*** RECORDS Section Begins ***
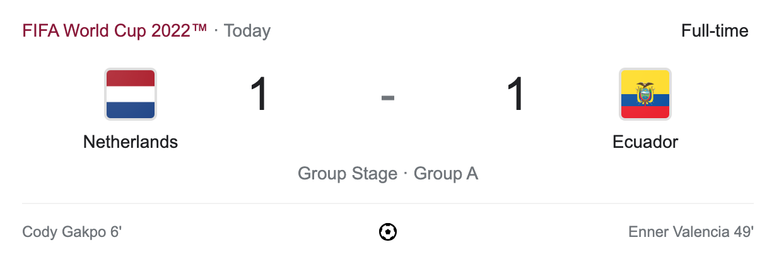
Task: Click the Ecuador flag icon
Action: [645, 94]
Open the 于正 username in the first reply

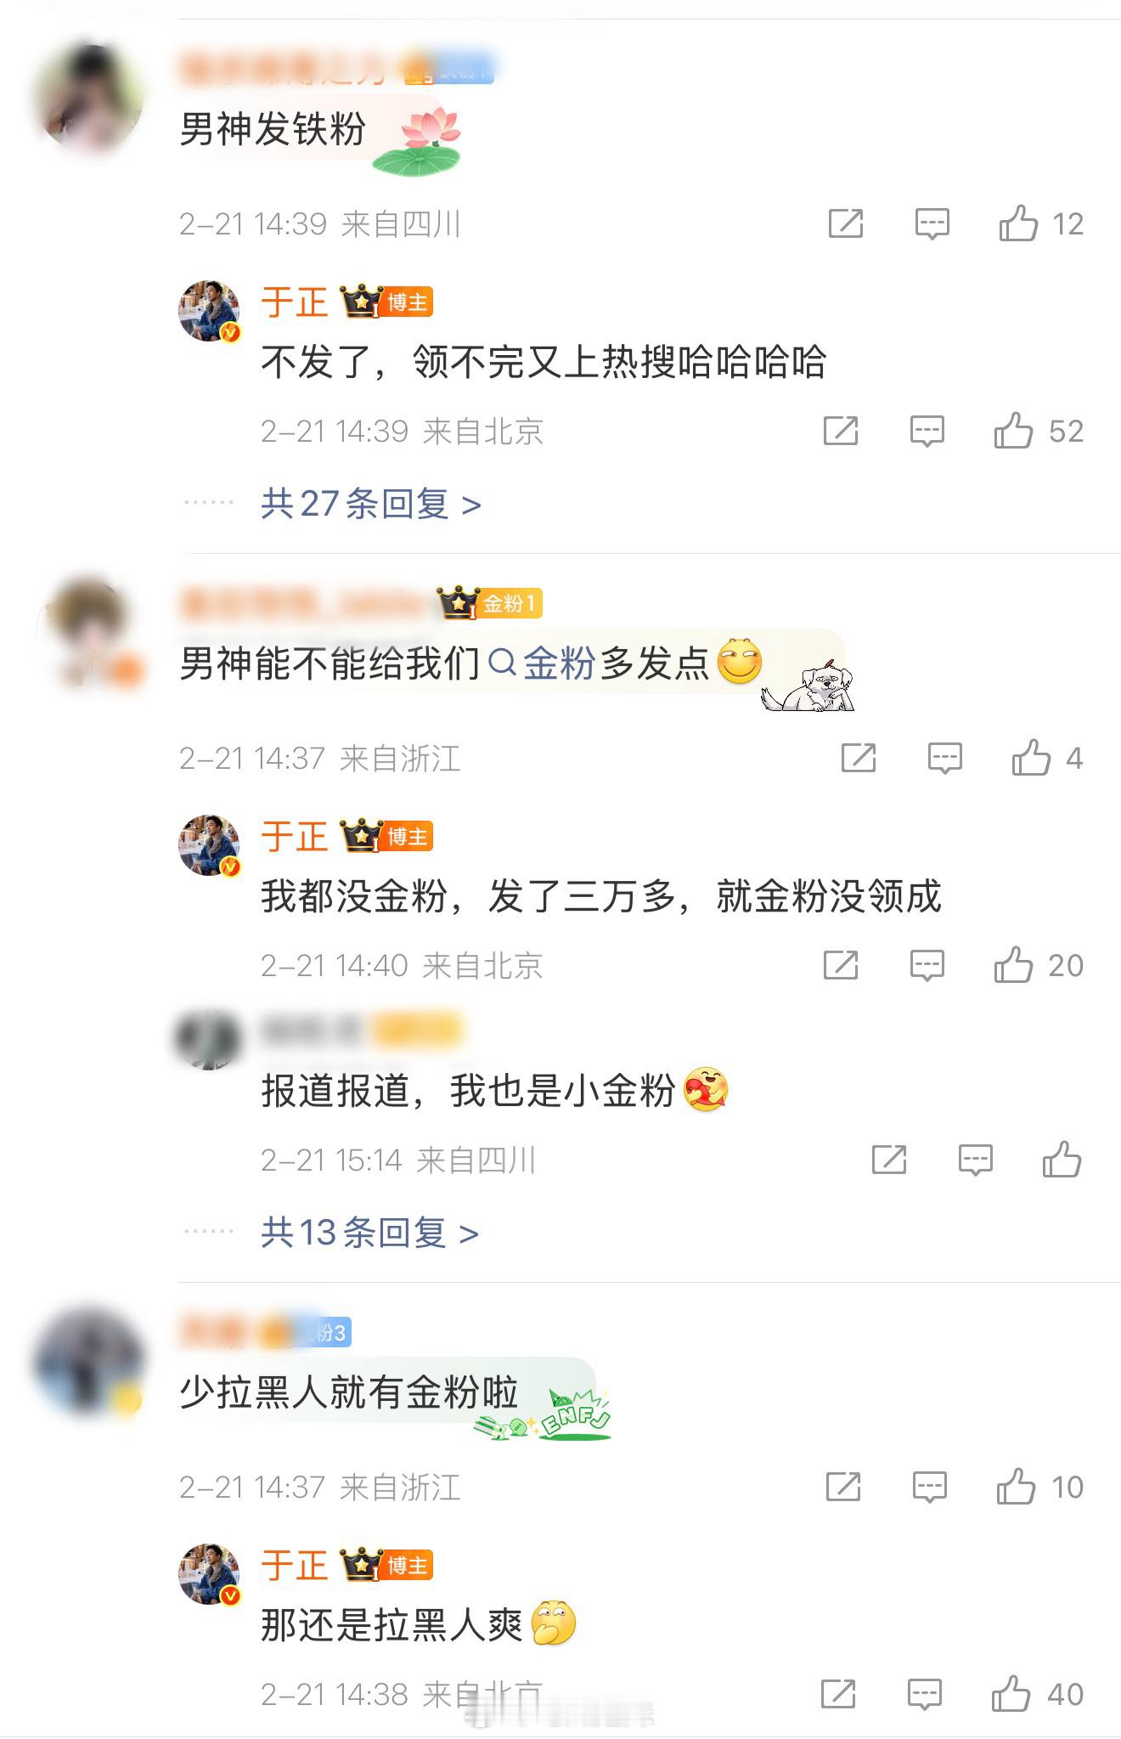point(294,302)
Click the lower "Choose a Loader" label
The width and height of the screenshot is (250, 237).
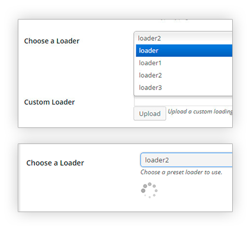pyautogui.click(x=55, y=163)
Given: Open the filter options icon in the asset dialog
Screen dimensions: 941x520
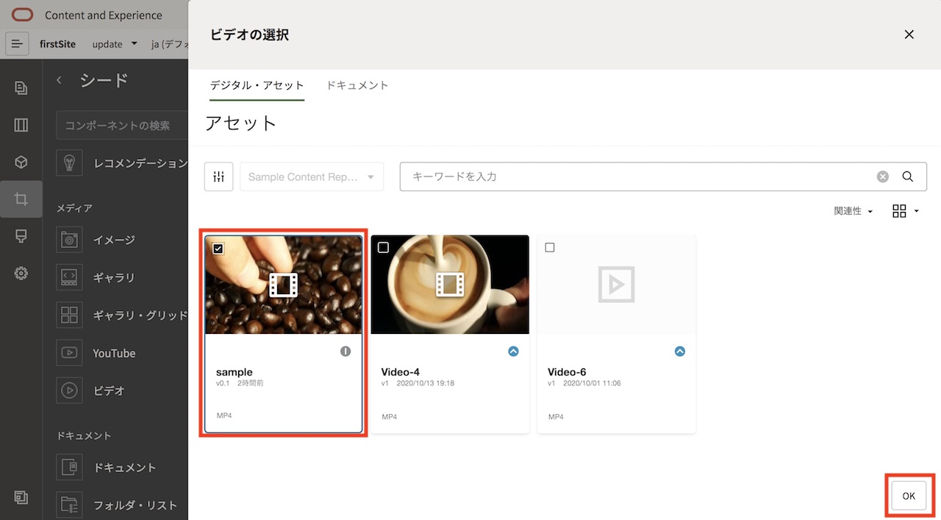Looking at the screenshot, I should click(218, 177).
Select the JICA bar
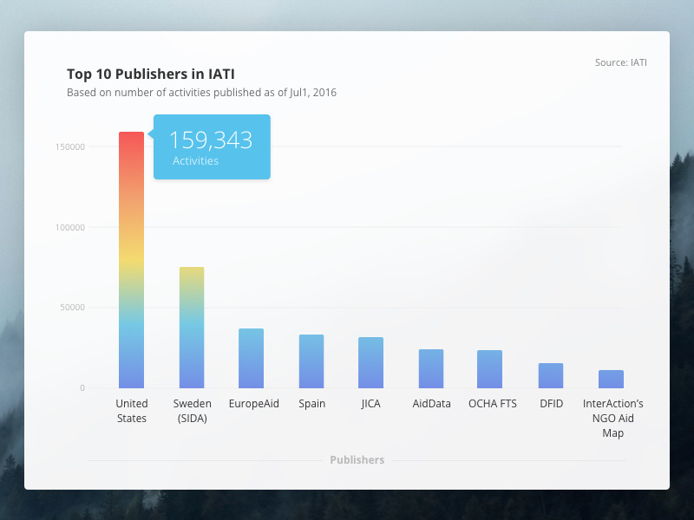 click(x=371, y=361)
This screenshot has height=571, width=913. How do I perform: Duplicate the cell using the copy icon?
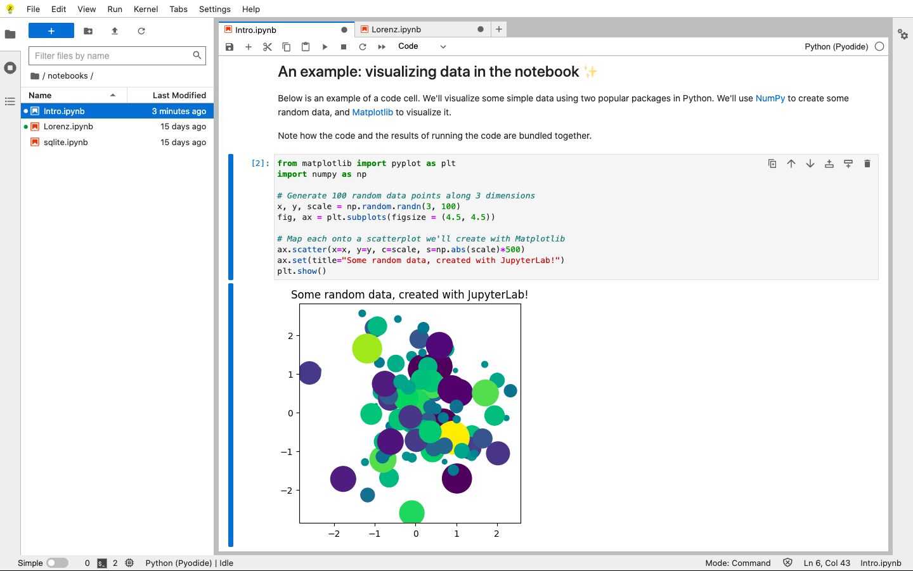tap(772, 164)
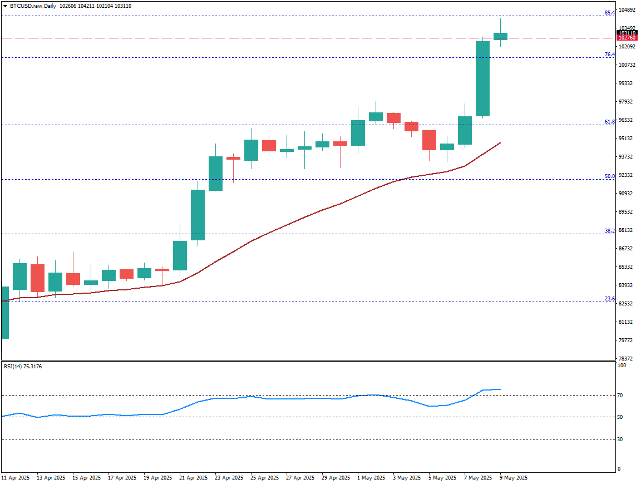Select the 61.8 Fibonacci retracement label
Image resolution: width=641 pixels, height=484 pixels.
[609, 121]
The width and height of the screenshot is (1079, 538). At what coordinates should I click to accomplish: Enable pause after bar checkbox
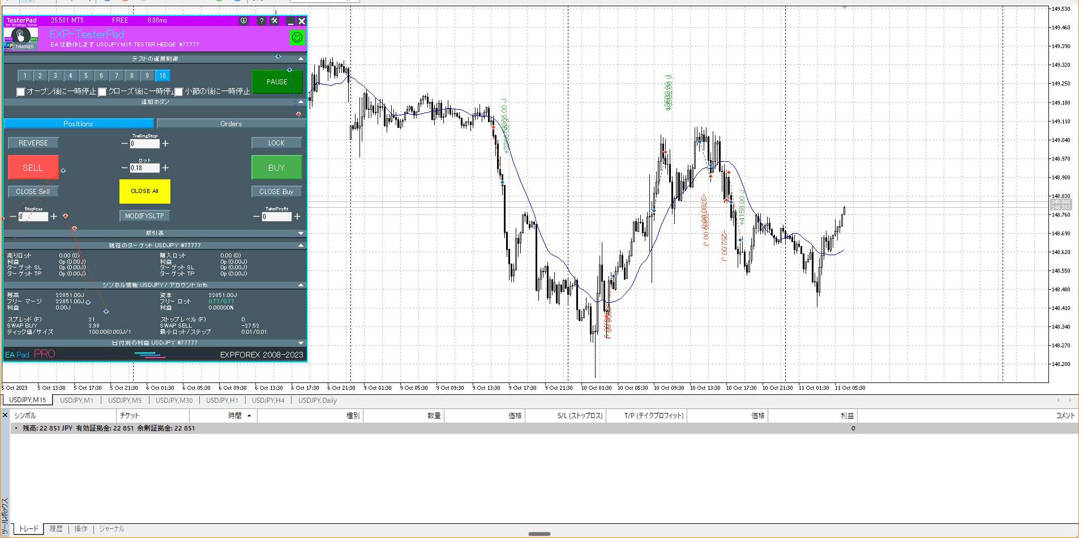(x=179, y=92)
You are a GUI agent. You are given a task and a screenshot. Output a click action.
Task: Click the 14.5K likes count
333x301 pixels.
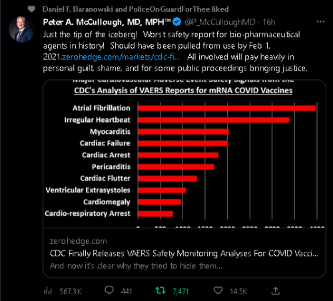(x=238, y=291)
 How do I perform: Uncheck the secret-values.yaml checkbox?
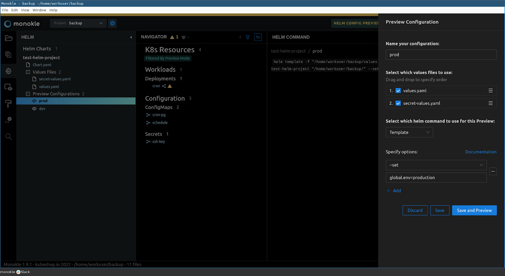point(398,103)

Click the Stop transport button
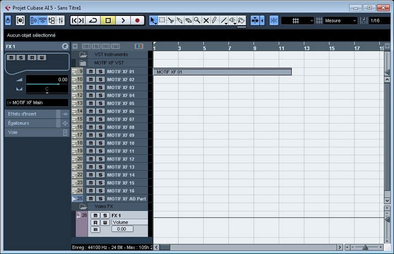click(108, 20)
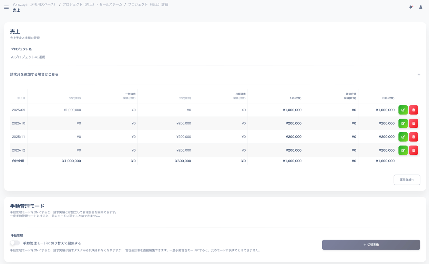Open the user profile icon
This screenshot has width=429, height=264.
point(420,7)

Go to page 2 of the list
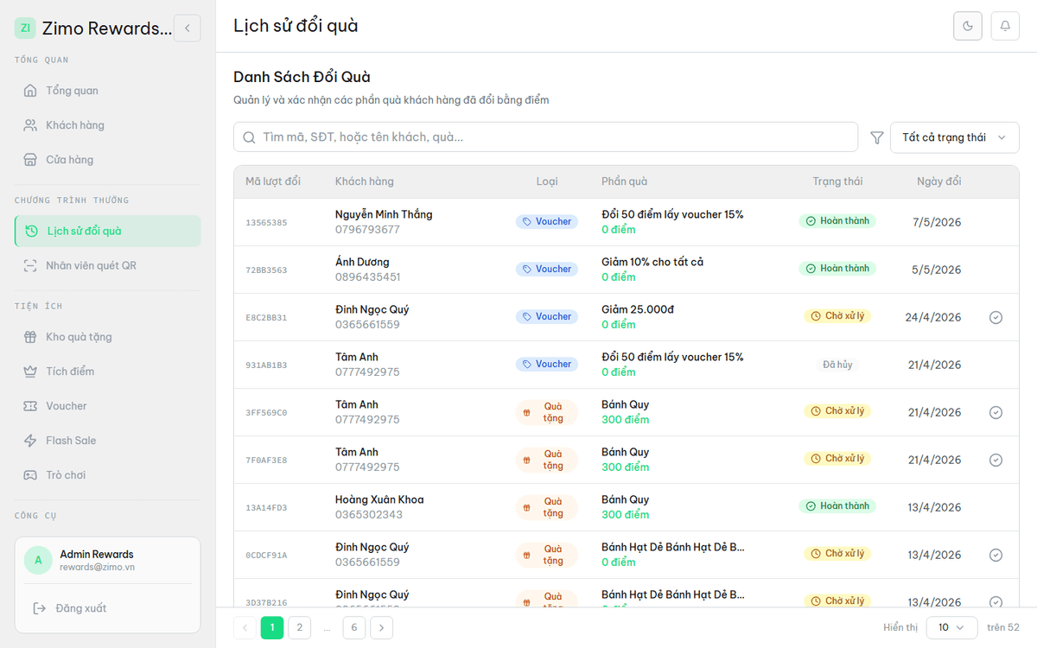[x=299, y=627]
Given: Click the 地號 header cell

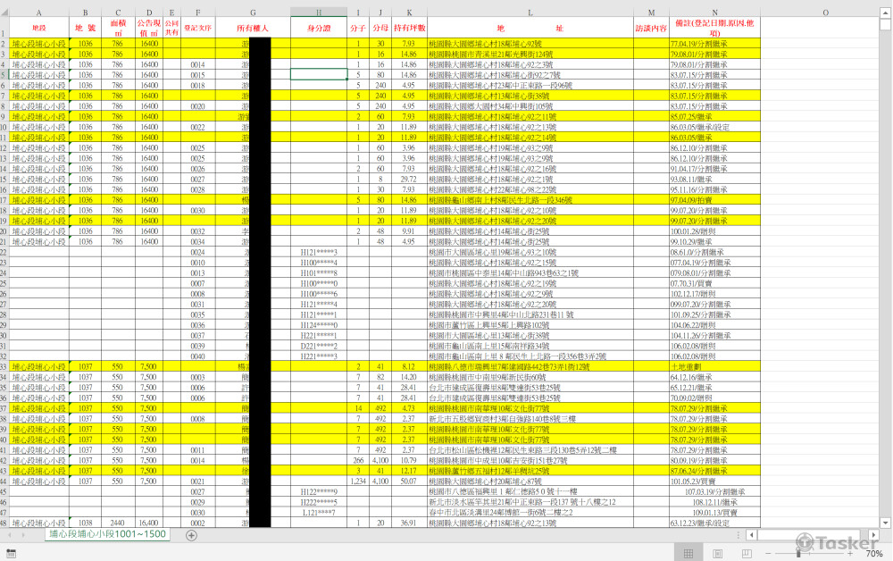Looking at the screenshot, I should pyautogui.click(x=86, y=29).
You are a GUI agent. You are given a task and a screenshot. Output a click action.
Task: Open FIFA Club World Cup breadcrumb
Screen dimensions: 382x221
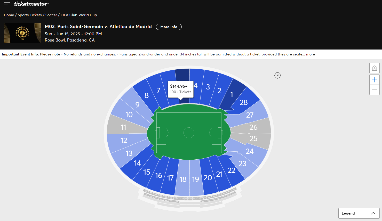[79, 15]
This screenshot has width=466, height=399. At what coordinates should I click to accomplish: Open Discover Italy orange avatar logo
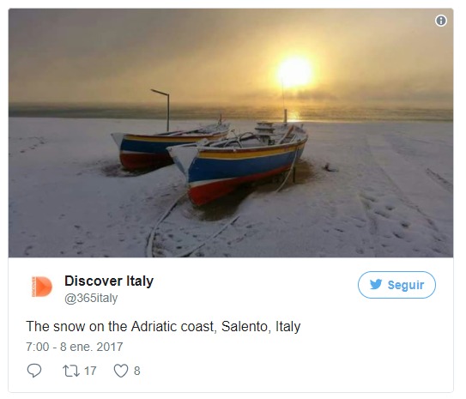[x=41, y=287]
*** RECORDS Section Ends ***
ABOUT THIS TASK
All that should be printed is the lines from the one containing "How do I perform: Uncheck" through the last line of the material above, both ends included, exactly as they stand; please skip the pictures.

TASK RESPONSE
 How do I perform: Uncheck the secret-values.yaml checkbox?
point(398,103)

Click the Stop transport button
click(108, 20)
Open the user profile icon
This screenshot has width=429, height=264.
point(420,7)

Go to page 2 of the list
[x=299, y=627]
Given: Click the 地號 header cell

Looking at the screenshot, I should pyautogui.click(x=86, y=29).
You are a GUI agent. You are given a task and a screenshot. Output a click action.
Task: Open FIFA Club World Cup breadcrumb
Screen dimensions: 382x221
[79, 15]
This screenshot has width=466, height=399. At what coordinates should I click to accomplish: Open Discover Italy orange avatar logo
[x=41, y=287]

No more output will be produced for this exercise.